Thus, a better way to profit was to be short, but this is dangerous because when commodity prices rise, they tend to spike in response to a drought or mine closure. This led to a recognition that there is value in trend-following systems based on the carry trade rather than price. The models that were successful could profit while showing little to no correlation to the S&P 500 or even long commodity indices.
The trend is your friend…but not always
An RIA or fiduciary should understand the risks involved in commodity investing and explore available products. They must know if and how these products can enhance their clients’ portfolios from a risk management, diversification and profitability perspective. Consider these factors:
Calculation agentxii: An external party that serves as a calculation agent adds a level of security to any investment product. Examples are the S&Pxiii and ICExiv. These organizations not only originate and offer their own products but serve as calculation and tracking error agents for other listed products branded in their name. The agent serves as an extra set of eyes on valuation and ensures robust accounting.

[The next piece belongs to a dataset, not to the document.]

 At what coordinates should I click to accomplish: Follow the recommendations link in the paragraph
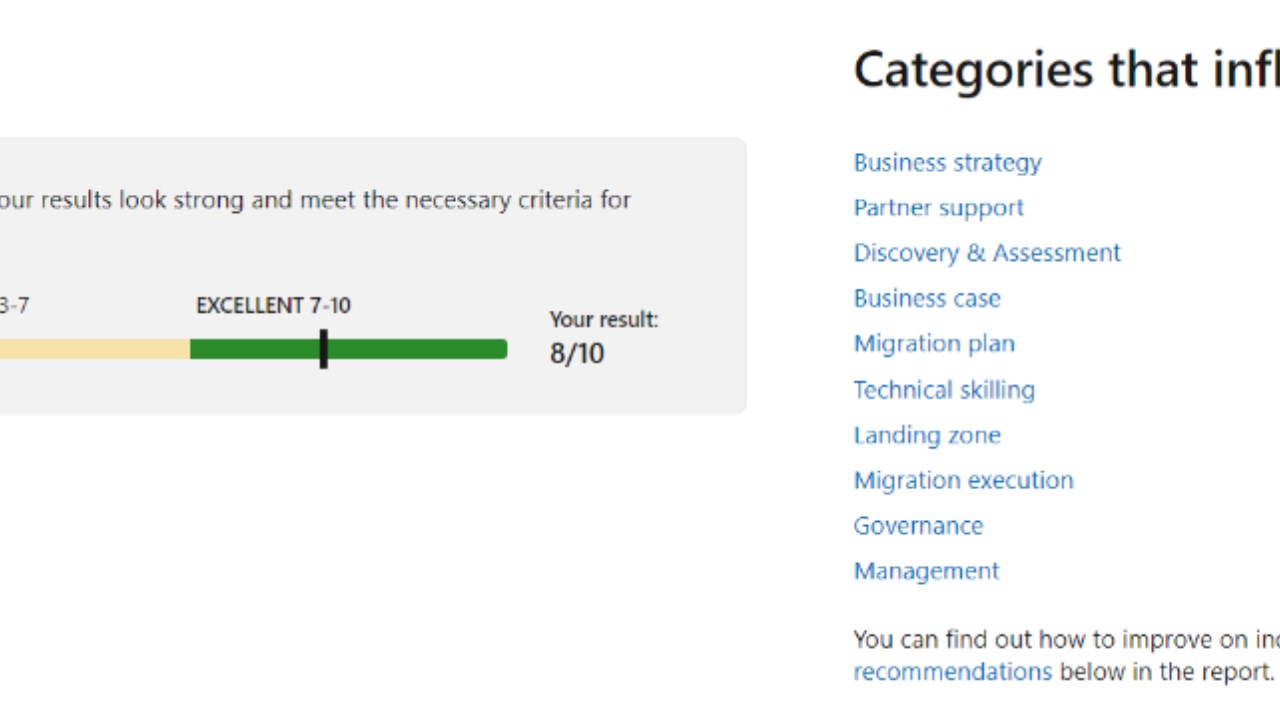[952, 672]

Tracking error: Tracking error is the standard deviation of the difference between the returns of a portfolio and the returns of a benchmark, expressed both as an annualized number and as a percent. It sets approximate expectations for how large the difference between the benchmark and the portfolio return might be. A ”good” tracking error depends on the type of portfolio. Active managers generally have higher tracking errors than passive managers as they seek excess return through active positioning. Expect lower tracking error with passive managers, with differences triggered by mismatches in implementation, trading, imprecise cash flows, liquidity, etc. When comparing like-for-like funds, generally, the lower the tracking error, the better.

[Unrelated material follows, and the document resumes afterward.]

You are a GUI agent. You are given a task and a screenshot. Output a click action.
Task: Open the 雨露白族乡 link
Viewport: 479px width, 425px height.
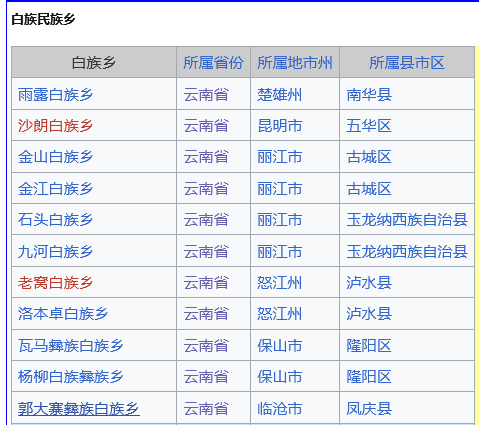pos(55,95)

Slippage: Slippage, defined as a percent, is the difference between a trade’s entry or exit order price and the price at which the trade is filled. Its impact is simulated through back testing. Slippage can vary dramatically depending on market conditions at the time an order is executed. It is most prevalent during periods of high volatility, or when portfolio managers rebalance their holdings, place market orders or have large orders but there is little volume. When comparing like-funds, a low slippage is preferable.

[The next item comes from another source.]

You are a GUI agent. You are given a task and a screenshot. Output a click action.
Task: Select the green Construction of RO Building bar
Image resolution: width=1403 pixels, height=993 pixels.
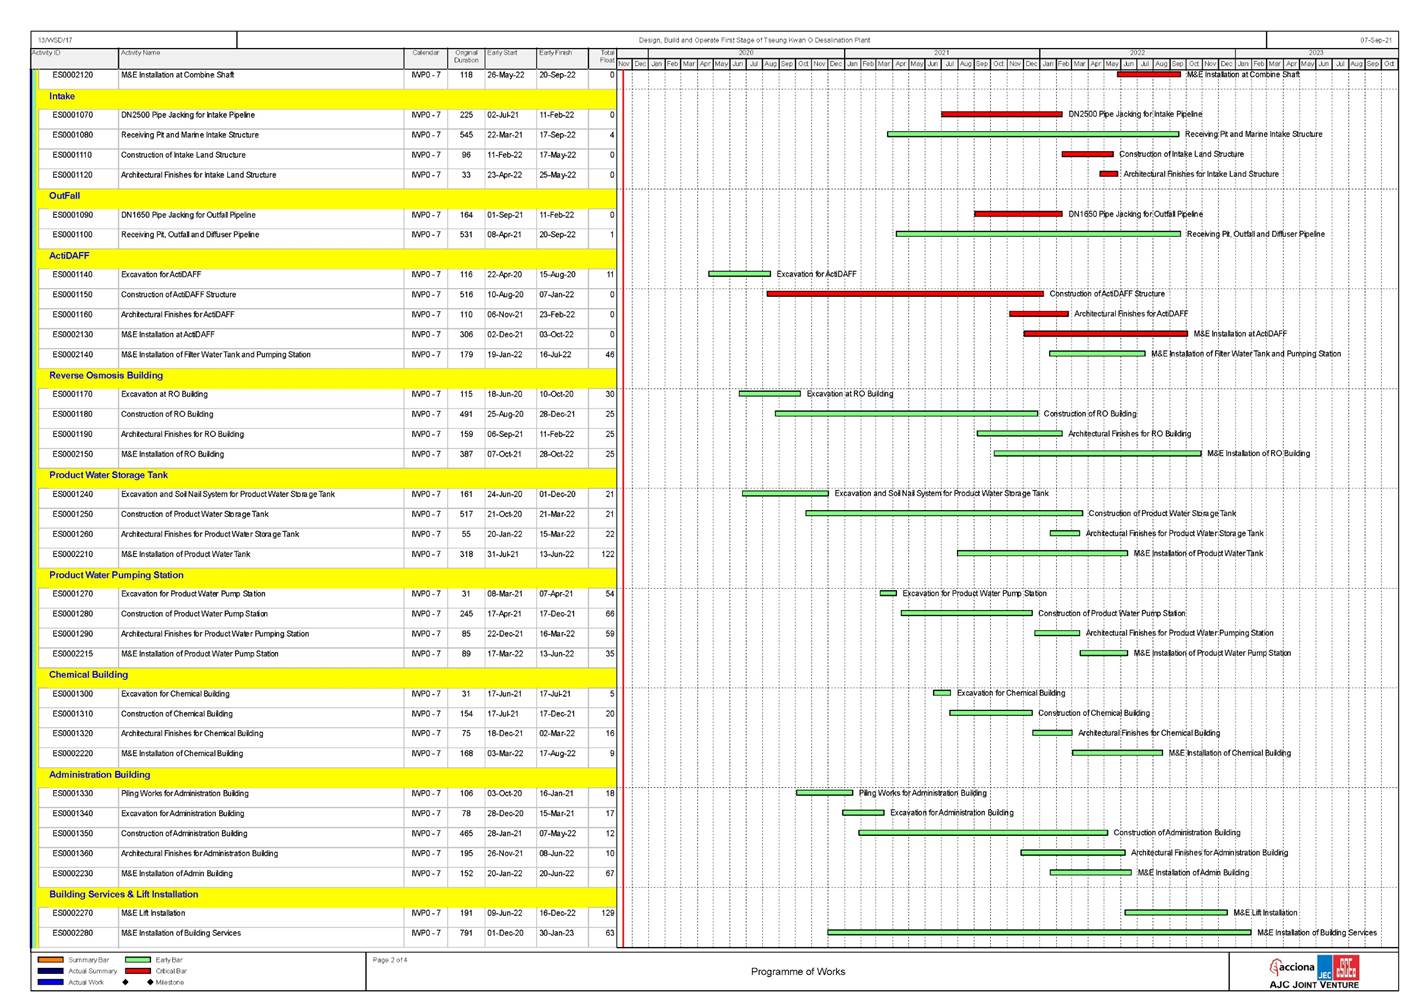906,414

Leverage: Commodities are risky assets. Adding leverage only increases this risk. While an index has no leverage, a manager can create leveraged versions of an index by offering 2x, 3x, etc. The greater the leverage, the riskier the investment as compounding can result in large losses in volatile markets. A triple-leveraged (3X) ETF comes with considerable risk and is not appropriate for long-term investing. A 3x ETF could face complete collapse should the underlying index decline by more than 33% in one day. Leveraged products use derivatives which introduce another set of risks.
Fully invested: Many funds are not fully invested, meaning some percent of assets under management remain in cash. A ”flat” position means the manager has neither a bullish nor bearish stance on a price or spread. But why pay a manager to sit in cash that earns no money?
Alpha versus smart beta
“Alpha” equates to excess return over the market, whereas “beta” is a measure of an instrument’s sensitivity to the movement of the overall market. The commodities market can be represented by the Goldman Sachs Commodity Index (GSCI) or the Bloomberg Commodity Index (BCOM), two of the more widely known, broad-based commodity indices. The beta of the GSCI or BCAM is expressed as 1.0. The beta of a commodity ETP or index is based on how it performs in relation to the index’s beta. An ETP with a beta of 1.0 indicates that it moves in tandem with commodity markets.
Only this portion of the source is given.